Finding Faces, colours, and materials: more machine vision tools for building training datasets

In a recent post, I worked on improving the raw material my GANs pass along for me to use making composite portraits. I noticed that the Renaissance faces I’m using for training do a lot more head tilting than the more usual GAN training data consisting of celebrity headshots. I wondered if machine vision could rotate the training faces straight to make it easier for the neural networks in the GAN to learn their patterns.

In object detection with neural networks, the training data can be augmented by included copies of the same images with various crops and rotations to bulk up the dataset size, giving the network the opportunity to learn about objects appearing in various parts of the frame in different orientations. I haven’t heard of this technique being used to train GANs, but I thought it would be worth trying a couple of ways – first remove rotation so all the faces are straight, then try them at various rotations to see if the larger dataset helps in training.

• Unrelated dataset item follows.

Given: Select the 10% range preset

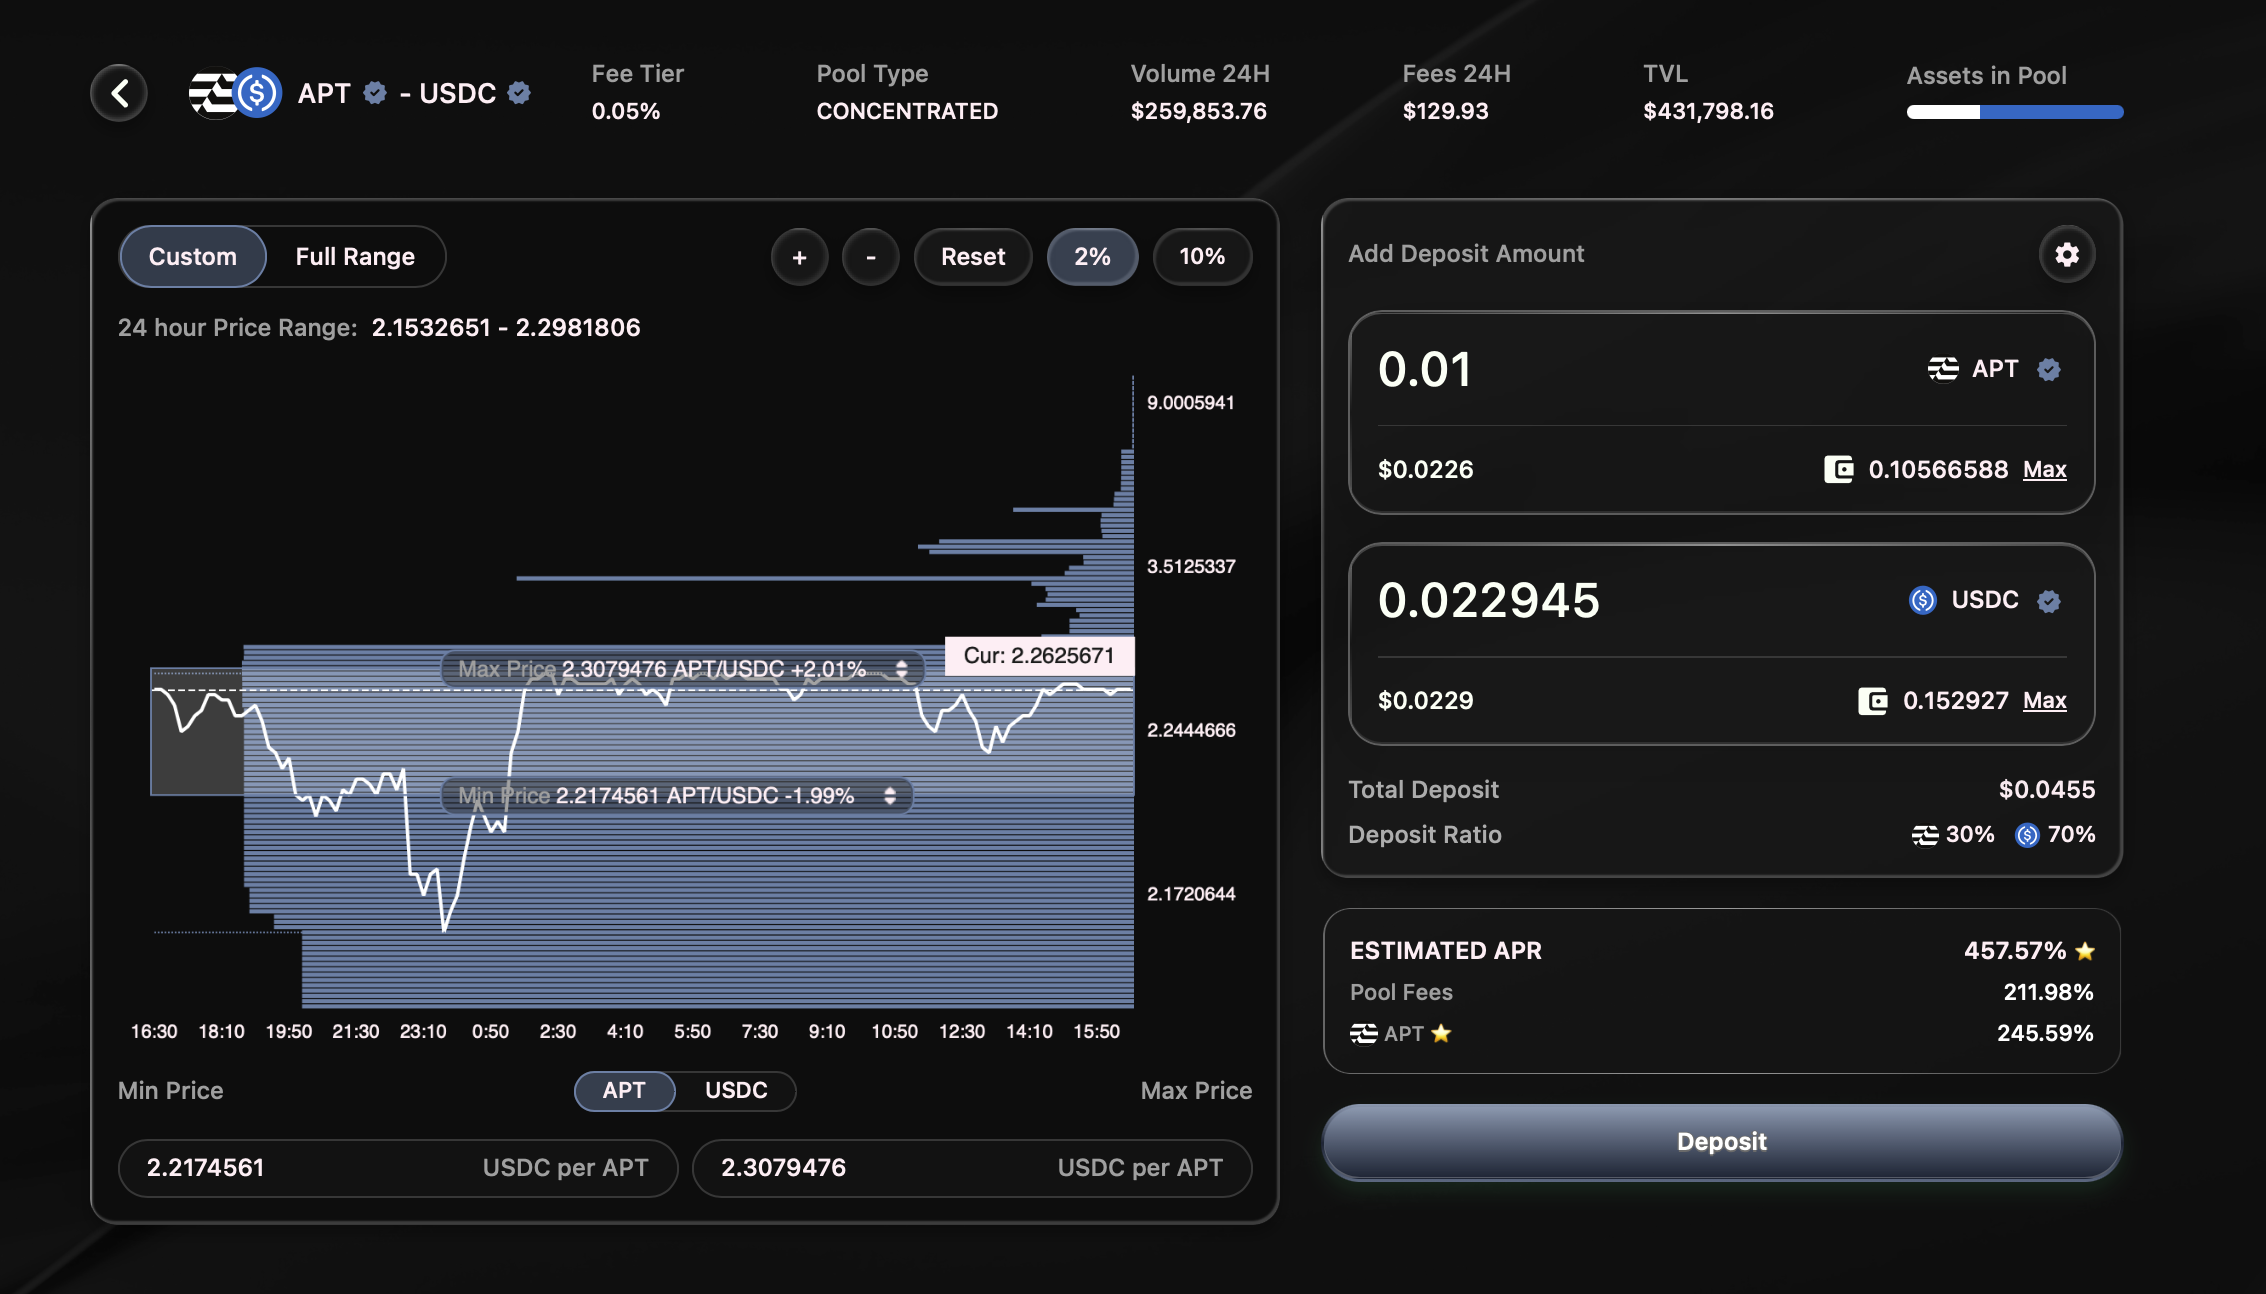Looking at the screenshot, I should (x=1201, y=257).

Rather than cooking up my own, I turned to Google’s Cloud Vision API, which has been used to detect various image properties on the Metropolitan Museum of Art’s online collection. (I wrote about this here). Not only are the images categorized by period, medium, genre and style, but the database hosted by Google’s BigQuery also contains a little bit of data on what Cloud Vision thinks is in the image. If you want images where the dominant colour is red, you’re in luck. One of the more experimental features is facial expression recognition. This is definitely something computer vision struggles with at the moment.

It was possible to build a small dataset of images for “sad” facial expression, but it contained many questionable entries, some of which are not faces, such as the profile of a piece of decorative moulding included in the collection below:

Images containing a high probability of “sorrow” facial expression according to Google Cloud Vision

The AI struggled even more with “surprise”, as it lacks expertise understanding semantic cues about when people are surprised, as opposed to, say, singing:

Not sure any of these people are really surprised…

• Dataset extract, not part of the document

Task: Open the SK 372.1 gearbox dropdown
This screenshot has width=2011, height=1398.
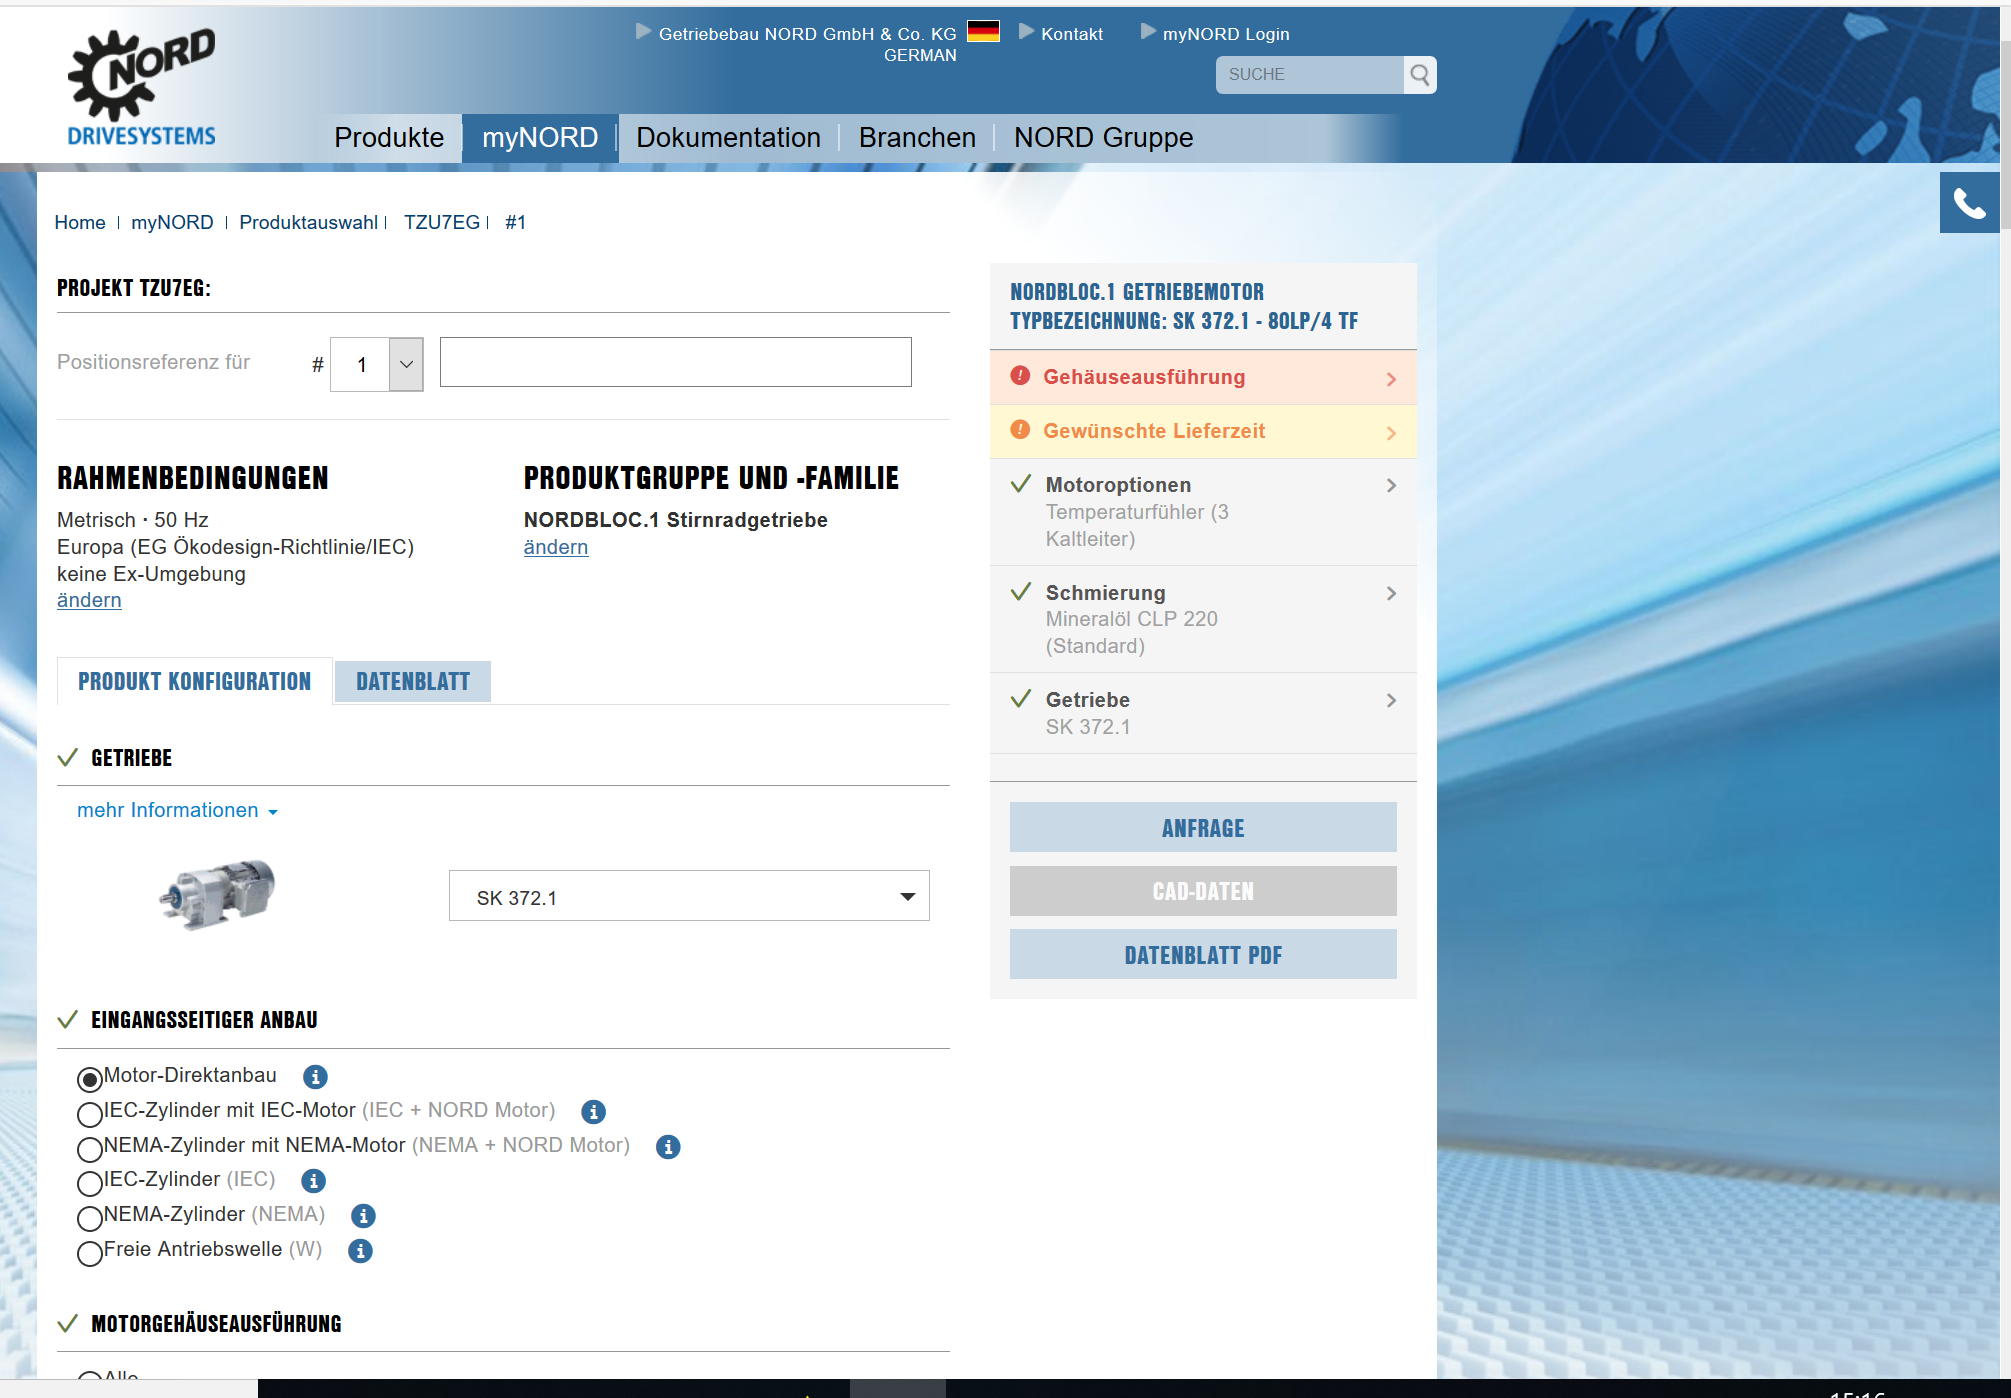Action: 688,896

As interesting as this was, my first pass suggested this feature is not ready to build large datasets for me. I hope to return to it in the future. In the meantime, I turned my attention to its facial recognition. My implementation of Facenet is trained to detect faces in photographs, so it misses quite a lot in paintings (see blog post). I wondered if Google’s implementation might possibly be better than mine. So far it looks encouraging. It also contains pan and tilt estimates for faces. I tried overlaying a few of its measurements on one of the faces, and the results were encouraging:

Crop showing accurate face detection with roll angle and even a decent guess at emotion

This was a randomly selected face, and only a single data point, but I noticed that it determined that joy was UNLIKELY, but not VERY UNLIKELY. This is promising enough that I will write a scraper and other scripts to get these faces.

It was also fun to look at all the images of objects in the collection that were made of rock. I’m going to see if I can make some interesting rock objects with a GAN based on these, which will help my images grow from being simple portraits to more complex scenes.